Podążając śladami polskich bohaterów narodowych, warto zainteresować się, jaką postacią był Piotr Wysocki. To polski ochotnik wojskowy, instruktor musztry, a przede wszystkim buntownik. To on wypowiedział słynne słowa: Polacy, wybiła godzina zemsty! – hasło rozpoczynające powstanie listopadowe w 1830 roku.
Piotr Wysocki to żołnierz, który konspirował
Piotr Wysocki urodził się w 1797 roku. W 1818 roku wstąpił do wojska, gdzie został kadetem pułku grenadierów gwardii. Po sześciu latach służby w 1824 roku dostał się do elitarnej placówki wojskowej - Szkoły Podchorążych Piechoty w Warszawie - jako instruktor musztry wojskowej. Wielki Książe Konstanty osobiście prowadził szkolenia w tej placówce, które były znane z drakońskich metod. Piotr Wysocki był świadkiem ukarania oficera Waleriana Łukasińskiego oraz innych wojskowych za przynależność do Wolnomularstwa Narodowego, kiedy został skazany na publiczne wychłostanie i zakucie w kajdany. Wydarzenie to mocno wpłynęło na Piotra Wysockiego, który upatrywał w Łukasińskim wzoru postawy patriotycznej i zadecydowało o poszukiwaniu środowisk patriotycznych. W 1827 roku Piotr Wysocki jako instruktor musztry zaczął organizować konspiracyjną wobec caratu organizację niepodległościową. Pośrednią przyczyną buntu podchorążych, na którego czele stał Piotr Wysocki, była decyzja sądu sejmowego o uniewinnieniu konspiratorów z innej organizacji patriotycznej – Towarzystwa Patriotycznego.

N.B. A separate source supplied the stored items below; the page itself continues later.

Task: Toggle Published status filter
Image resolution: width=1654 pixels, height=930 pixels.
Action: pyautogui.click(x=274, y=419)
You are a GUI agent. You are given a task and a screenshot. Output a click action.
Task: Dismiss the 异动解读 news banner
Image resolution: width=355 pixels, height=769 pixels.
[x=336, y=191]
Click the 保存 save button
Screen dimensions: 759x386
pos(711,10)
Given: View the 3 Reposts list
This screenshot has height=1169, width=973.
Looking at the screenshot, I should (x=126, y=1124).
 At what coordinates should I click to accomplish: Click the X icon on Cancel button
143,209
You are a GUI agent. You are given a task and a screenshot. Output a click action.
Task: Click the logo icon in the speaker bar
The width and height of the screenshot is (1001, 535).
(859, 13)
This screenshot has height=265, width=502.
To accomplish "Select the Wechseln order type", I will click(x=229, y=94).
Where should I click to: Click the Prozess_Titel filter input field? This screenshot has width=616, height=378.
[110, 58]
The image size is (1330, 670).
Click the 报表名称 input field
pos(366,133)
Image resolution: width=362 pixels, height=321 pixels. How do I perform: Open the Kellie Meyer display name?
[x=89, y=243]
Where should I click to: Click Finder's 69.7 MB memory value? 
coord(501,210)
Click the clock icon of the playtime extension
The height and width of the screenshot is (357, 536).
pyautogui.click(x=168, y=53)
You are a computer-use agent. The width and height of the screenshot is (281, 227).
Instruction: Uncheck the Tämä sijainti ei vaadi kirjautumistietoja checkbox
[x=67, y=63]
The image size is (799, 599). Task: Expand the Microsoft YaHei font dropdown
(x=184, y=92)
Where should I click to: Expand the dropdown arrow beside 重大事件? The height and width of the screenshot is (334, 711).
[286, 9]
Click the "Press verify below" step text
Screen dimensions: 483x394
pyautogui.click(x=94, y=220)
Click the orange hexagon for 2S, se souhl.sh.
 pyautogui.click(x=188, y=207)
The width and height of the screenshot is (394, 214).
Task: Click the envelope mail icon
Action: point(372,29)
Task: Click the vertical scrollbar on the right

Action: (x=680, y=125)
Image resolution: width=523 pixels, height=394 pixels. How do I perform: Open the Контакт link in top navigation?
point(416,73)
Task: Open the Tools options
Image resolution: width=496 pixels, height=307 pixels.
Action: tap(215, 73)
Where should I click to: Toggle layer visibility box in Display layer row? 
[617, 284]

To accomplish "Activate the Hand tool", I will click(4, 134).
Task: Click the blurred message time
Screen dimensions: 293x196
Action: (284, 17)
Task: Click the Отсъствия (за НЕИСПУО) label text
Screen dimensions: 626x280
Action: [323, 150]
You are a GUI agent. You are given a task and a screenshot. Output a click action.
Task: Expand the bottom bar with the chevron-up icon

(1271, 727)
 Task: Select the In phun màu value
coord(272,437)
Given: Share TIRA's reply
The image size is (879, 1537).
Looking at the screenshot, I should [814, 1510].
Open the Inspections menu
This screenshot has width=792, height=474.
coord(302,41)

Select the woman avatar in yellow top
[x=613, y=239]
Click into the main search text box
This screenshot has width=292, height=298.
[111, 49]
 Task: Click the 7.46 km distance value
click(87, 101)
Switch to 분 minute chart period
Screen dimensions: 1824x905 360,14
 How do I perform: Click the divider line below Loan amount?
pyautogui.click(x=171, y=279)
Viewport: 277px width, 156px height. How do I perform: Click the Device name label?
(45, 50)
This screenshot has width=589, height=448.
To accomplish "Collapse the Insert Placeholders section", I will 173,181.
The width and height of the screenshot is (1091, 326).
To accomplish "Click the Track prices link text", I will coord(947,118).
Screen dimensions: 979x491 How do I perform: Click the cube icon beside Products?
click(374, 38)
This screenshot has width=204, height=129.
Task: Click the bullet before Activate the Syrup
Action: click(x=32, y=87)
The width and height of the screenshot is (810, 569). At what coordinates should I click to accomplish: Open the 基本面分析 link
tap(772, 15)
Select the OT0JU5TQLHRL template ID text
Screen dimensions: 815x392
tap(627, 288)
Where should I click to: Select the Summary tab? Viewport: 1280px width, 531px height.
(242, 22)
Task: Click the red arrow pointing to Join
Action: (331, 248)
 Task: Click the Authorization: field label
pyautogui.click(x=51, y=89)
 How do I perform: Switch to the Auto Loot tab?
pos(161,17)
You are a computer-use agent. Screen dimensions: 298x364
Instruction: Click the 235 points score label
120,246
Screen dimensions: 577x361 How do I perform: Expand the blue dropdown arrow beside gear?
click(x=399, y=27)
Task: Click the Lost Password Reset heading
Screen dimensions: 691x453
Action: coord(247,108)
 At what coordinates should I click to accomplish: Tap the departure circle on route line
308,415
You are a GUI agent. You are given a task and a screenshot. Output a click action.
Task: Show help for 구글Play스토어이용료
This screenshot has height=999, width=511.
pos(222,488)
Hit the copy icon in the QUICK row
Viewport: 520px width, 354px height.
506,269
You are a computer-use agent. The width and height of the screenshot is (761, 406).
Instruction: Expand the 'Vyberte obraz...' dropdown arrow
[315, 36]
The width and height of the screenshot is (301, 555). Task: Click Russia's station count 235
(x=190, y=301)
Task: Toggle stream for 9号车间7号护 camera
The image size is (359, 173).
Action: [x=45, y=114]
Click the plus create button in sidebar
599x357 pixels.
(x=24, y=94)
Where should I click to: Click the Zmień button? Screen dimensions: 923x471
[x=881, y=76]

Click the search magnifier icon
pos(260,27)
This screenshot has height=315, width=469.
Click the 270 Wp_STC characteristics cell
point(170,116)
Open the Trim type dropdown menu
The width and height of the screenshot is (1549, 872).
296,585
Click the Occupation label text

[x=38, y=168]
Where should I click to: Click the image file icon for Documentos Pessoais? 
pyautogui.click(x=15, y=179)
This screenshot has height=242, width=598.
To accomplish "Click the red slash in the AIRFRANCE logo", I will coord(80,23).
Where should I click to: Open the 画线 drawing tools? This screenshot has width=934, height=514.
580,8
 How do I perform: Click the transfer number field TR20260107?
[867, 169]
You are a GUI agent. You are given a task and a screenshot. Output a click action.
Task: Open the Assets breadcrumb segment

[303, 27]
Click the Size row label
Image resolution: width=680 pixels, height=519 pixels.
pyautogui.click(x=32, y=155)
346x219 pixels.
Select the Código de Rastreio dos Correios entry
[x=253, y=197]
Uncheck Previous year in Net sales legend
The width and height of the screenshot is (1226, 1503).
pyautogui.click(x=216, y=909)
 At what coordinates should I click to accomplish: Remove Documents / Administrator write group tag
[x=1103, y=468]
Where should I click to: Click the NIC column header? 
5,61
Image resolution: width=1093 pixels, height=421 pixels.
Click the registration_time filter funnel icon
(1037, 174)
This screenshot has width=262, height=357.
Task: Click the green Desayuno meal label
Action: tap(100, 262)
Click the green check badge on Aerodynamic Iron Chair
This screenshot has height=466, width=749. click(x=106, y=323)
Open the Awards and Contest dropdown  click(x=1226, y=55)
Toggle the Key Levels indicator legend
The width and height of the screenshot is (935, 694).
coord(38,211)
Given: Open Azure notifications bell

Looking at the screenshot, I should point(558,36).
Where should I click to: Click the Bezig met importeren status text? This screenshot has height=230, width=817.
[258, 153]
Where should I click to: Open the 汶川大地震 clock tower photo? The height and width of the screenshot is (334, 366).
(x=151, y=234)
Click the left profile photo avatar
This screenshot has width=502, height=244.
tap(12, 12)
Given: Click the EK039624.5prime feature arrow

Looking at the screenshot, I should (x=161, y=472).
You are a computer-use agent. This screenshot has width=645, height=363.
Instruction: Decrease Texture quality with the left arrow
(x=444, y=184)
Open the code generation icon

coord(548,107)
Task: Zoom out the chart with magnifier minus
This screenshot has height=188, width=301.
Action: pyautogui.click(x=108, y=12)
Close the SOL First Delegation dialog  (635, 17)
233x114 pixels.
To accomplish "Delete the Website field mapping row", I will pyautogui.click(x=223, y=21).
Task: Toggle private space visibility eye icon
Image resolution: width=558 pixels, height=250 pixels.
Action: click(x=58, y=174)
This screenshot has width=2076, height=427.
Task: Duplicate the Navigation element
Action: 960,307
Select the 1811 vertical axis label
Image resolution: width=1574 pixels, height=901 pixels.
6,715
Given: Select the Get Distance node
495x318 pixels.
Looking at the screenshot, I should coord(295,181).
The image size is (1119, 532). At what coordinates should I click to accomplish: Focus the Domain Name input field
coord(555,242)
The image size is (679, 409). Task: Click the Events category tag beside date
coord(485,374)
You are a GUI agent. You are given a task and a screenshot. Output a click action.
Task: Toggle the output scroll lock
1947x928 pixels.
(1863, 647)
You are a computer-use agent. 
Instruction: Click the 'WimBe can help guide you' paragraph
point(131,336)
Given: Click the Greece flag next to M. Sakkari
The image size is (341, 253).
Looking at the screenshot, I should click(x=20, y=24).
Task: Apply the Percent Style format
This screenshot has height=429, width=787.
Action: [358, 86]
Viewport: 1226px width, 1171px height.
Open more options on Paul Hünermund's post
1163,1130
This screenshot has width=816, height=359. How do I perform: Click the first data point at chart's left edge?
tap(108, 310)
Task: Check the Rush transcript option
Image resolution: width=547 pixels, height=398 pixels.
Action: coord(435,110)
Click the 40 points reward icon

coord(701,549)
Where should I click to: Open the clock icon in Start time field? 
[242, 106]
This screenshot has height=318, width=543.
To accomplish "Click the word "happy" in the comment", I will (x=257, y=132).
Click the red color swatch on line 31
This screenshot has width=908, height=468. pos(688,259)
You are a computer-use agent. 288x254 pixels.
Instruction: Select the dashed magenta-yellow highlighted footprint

Zaangażowanie Piotra Wysockiego w walki o niepodległość
Na samym początku, sam Piotr Wysocki nie wierzył, że może stanąć na czele zrywu o niepodległość. Według niego to podchorążowie powinni zacząć walkę, a później władza miała być oddana w ręce bardziej doświadczonych osób. Niemniej jednak, historia potoczyła się tak, że od pierwszych chwil powstania listopadowego Piotr Wysocki uczestniczył w wielu ważnych bitwach, między innymi pod Wawrem i Grochowem. Po nieudanej obronie reduty na Woli wraz z generałem Sowińskim w 1831 roku dostał się do carskiej niewoli. Sąd wojskowy podjął decyzję o zesłaniu go na katorgę na 20 lat, dopiero w 1857 roku powrócił do kraju, jednak nie mógł zamieszkać w Warszawie. Zmarł na początku stycznia 1875 roku. W obawie przed demonstracjami zakazano publikacji o jego śmierci i pogrzebie. Na jego grobie w Warce wyryto często powtarzane przez niego słowa: „ Wszystko dla Ojczyzny – nic dla mnie”. Wielu zarzuca Wysockiemu nieprzygotowanie do powstania, które skutkowało zniesieniem autonomii w Królestwie Polskim i nastaniem mrocznych czasów terroru namiestnika carskiego Iwana Paskiewicza.
Obecnie o jego postaci przypomina Polakom i turystom warszawskie muzeum, gdzie znajdują się poświęcone mu ekspozycje.